◆ **TASK**:
A line qualifies if it holds the string "besten". Copy every qualifying line from the records.

◆ **DATASET EXTRACT**:
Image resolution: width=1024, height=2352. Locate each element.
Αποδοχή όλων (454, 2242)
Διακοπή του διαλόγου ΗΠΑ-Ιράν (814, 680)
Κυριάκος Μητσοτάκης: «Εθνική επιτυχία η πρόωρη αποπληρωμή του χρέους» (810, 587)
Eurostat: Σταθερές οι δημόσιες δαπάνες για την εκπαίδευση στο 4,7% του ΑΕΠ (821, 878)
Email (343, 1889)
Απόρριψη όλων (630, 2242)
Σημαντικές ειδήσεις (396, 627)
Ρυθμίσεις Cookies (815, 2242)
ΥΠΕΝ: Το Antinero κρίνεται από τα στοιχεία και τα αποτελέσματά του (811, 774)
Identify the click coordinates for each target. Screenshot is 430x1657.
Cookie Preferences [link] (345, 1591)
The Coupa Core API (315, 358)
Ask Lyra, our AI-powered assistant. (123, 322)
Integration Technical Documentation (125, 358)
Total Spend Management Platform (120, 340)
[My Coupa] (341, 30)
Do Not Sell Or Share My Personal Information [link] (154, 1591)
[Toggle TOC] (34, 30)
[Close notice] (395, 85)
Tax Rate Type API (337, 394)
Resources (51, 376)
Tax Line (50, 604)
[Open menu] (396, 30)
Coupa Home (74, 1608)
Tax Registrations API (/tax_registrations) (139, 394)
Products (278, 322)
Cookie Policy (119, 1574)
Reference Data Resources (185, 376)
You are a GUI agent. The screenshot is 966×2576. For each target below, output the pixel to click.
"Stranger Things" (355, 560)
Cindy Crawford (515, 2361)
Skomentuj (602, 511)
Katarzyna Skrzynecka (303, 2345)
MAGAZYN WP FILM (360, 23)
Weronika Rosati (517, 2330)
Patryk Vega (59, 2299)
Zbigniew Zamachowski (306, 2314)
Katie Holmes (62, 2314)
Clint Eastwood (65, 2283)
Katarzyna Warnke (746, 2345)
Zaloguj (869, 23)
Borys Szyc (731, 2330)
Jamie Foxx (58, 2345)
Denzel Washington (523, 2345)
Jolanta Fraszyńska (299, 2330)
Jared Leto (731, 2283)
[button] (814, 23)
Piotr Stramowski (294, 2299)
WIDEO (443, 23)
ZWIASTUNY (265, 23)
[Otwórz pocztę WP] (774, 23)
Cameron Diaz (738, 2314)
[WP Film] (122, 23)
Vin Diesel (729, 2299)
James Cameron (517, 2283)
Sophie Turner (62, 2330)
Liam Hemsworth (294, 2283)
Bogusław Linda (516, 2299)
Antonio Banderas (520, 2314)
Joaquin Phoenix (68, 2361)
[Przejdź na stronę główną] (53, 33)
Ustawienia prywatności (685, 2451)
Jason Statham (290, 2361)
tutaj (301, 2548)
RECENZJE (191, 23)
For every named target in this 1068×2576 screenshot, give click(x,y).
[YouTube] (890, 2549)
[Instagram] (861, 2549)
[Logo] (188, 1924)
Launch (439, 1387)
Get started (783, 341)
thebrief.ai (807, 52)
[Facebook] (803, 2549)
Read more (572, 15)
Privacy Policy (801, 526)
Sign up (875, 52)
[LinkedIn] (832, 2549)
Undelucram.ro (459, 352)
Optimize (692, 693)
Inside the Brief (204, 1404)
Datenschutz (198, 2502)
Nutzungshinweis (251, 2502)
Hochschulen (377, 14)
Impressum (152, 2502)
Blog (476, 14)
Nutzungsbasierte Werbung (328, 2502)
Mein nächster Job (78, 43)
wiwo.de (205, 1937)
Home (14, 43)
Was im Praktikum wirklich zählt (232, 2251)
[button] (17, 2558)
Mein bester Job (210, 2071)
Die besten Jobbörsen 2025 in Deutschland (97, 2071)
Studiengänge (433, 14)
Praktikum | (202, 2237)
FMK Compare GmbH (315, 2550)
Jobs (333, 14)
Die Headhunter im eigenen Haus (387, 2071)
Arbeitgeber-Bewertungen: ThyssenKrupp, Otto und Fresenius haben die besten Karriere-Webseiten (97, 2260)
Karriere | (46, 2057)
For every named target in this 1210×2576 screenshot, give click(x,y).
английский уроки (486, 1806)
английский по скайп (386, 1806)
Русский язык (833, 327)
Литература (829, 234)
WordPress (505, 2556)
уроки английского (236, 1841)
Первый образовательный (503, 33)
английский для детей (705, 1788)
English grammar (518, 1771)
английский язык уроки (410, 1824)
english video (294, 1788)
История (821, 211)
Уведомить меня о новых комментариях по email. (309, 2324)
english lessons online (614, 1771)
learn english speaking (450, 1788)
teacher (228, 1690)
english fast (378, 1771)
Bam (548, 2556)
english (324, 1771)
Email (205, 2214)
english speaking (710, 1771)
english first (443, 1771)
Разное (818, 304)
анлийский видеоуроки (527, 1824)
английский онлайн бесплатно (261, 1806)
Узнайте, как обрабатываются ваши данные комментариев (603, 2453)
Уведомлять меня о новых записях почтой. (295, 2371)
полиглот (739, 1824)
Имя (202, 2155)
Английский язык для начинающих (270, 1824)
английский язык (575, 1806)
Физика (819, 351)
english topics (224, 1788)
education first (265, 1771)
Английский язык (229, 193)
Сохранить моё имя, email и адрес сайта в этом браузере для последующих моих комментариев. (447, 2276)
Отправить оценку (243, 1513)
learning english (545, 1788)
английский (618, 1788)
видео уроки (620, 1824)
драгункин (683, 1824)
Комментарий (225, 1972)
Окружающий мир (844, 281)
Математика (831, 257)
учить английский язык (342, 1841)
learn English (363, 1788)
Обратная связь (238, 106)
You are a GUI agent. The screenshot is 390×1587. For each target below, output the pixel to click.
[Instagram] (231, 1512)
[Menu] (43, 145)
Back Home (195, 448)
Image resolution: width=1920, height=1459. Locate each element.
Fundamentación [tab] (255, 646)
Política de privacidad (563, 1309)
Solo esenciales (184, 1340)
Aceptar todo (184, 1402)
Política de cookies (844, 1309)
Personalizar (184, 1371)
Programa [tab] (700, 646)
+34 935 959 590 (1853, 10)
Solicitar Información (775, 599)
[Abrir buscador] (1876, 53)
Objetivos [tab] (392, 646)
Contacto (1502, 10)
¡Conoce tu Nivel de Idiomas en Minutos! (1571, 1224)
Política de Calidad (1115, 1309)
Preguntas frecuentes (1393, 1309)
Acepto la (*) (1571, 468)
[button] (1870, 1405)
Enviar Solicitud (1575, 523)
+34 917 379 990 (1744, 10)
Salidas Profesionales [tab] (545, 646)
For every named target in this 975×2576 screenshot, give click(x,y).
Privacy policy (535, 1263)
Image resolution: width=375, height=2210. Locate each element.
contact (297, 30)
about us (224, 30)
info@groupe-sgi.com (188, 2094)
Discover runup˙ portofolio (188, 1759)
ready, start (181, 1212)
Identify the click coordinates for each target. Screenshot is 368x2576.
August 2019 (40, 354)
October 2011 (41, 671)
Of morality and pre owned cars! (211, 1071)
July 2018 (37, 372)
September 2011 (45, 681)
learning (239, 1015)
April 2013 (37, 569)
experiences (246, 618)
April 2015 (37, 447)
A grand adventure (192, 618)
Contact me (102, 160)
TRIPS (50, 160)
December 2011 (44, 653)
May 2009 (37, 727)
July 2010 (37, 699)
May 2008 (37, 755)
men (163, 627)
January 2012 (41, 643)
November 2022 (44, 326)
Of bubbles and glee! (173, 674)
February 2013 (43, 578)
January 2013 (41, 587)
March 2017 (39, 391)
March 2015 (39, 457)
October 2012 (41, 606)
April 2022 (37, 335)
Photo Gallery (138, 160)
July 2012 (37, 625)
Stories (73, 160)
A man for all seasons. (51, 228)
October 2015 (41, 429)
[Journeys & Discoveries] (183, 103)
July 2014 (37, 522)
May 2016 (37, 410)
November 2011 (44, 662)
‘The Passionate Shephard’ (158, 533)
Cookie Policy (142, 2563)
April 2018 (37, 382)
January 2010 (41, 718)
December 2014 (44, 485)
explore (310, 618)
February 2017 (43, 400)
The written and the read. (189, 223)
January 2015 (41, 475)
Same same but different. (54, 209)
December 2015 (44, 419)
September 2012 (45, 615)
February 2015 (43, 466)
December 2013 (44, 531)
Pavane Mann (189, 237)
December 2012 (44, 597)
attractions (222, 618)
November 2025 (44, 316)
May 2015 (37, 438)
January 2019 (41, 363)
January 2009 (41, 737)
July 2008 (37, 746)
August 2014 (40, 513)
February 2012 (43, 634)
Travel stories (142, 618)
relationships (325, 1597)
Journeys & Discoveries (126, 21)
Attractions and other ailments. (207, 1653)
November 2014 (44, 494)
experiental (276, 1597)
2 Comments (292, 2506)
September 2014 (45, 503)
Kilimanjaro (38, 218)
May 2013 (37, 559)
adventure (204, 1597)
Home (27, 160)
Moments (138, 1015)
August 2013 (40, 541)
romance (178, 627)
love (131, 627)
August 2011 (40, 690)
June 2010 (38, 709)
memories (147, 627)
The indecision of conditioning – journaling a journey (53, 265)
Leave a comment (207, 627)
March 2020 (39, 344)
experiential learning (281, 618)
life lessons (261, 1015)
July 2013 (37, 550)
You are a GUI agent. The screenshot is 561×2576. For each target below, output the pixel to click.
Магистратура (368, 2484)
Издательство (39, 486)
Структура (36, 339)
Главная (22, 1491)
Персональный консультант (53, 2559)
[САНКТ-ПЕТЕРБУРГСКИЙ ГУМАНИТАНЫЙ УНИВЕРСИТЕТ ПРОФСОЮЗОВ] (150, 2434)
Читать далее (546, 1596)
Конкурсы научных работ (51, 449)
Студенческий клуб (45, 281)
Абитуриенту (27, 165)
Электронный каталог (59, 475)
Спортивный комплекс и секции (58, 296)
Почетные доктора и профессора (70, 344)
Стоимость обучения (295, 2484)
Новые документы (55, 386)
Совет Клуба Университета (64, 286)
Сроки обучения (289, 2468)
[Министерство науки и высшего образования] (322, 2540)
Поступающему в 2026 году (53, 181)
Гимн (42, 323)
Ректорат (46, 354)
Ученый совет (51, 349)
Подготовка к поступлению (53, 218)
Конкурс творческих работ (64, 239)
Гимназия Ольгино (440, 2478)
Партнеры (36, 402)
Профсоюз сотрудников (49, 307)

◆ **EXERCISE RESULT**:
Die besten Jobbörsen 2025 in Deutschland (97, 2071)
Arbeitgeber-Bewertungen: ThyssenKrupp, Otto und Fresenius haben die besten Karriere-Webseiten (97, 2260)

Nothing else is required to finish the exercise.